From the line that contains "Вакансии (27, 1990)" to the last line of the data, every line is to be transcribed exactly; no other line is to be included.
----
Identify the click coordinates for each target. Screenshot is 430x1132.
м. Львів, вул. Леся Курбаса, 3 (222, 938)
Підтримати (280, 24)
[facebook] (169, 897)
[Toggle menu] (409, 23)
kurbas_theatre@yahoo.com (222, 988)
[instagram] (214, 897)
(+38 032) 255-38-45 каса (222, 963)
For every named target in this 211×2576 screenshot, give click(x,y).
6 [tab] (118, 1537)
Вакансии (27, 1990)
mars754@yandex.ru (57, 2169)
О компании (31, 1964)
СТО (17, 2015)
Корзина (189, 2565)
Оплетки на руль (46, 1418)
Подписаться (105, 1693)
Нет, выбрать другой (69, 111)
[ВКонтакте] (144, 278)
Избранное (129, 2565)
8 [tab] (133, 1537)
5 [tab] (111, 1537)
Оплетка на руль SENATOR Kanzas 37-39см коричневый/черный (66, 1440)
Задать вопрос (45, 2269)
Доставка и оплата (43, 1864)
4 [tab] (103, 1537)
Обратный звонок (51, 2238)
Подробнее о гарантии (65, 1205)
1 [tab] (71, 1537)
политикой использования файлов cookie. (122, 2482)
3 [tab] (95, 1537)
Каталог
----
• **ANSWER BELOW**
Вакансии (27, 1990)
mars754@yandex.ru (57, 2169)
О компании (31, 1964)
СТО (17, 2015)
Корзина (189, 2565)
Оплетки на руль (46, 1418)
Подписаться (105, 1693)
Нет, выбрать другой (69, 111)
[ВКонтакте] (144, 278)
Избранное (129, 2565)
8 [tab] (133, 1537)
5 [tab] (111, 1537)
Оплетка на руль SENATOR Kanzas 37-39см коричневый/черный (66, 1440)
Задать вопрос (45, 2269)
Доставка и оплата (43, 1864)
4 [tab] (103, 1537)
Обратный звонок (51, 2238)
Подробнее о гарантии (65, 1205)
1 [tab] (71, 1537)
политикой использования файлов cookie. (122, 2482)
3 [tab] (95, 1537)
Каталог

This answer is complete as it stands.